──────── SUPPLIED RECORDS
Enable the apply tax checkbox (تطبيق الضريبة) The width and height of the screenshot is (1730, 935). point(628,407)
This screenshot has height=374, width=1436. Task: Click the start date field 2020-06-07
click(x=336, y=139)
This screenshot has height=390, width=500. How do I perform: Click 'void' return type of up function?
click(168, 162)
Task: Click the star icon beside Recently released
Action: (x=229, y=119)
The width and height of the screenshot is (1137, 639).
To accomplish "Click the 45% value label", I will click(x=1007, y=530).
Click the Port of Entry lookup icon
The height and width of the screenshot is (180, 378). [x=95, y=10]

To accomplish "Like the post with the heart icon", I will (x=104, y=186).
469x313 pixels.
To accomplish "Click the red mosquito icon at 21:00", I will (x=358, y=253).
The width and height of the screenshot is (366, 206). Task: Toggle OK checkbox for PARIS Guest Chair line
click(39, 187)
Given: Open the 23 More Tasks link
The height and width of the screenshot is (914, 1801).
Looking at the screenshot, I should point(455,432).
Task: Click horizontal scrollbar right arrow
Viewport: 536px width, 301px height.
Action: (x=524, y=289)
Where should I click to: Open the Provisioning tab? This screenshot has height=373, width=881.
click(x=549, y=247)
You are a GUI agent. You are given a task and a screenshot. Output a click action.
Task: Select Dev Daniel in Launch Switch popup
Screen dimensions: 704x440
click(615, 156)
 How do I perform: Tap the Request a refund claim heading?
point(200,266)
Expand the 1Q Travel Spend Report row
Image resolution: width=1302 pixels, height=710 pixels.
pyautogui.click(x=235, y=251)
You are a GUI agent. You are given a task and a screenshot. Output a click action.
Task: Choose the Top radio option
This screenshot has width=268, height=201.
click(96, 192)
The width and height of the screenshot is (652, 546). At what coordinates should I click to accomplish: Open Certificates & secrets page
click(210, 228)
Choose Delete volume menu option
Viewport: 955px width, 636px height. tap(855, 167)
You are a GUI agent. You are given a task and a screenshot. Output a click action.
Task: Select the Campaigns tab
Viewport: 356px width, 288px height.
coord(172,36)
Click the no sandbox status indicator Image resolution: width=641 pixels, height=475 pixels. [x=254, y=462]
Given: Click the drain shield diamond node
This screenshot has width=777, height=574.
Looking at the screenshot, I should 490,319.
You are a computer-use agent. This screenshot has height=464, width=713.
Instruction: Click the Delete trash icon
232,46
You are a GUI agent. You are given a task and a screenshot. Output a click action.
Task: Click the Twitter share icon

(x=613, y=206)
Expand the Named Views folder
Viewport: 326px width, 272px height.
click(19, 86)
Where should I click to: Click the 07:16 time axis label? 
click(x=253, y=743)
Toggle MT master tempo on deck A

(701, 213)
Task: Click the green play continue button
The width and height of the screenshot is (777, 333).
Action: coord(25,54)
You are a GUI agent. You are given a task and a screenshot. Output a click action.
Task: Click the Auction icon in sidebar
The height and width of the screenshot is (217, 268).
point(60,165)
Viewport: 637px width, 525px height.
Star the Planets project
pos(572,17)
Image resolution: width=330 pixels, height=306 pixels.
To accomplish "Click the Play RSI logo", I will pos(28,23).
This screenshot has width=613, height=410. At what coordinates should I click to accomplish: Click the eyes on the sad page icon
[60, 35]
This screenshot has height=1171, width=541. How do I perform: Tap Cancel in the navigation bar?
────────────────
▶ **WHAT IS REQUIRED**: State how many lines of the data above contain the string "Select", and give no other words.

▶ **ANSWER BELOW**: 2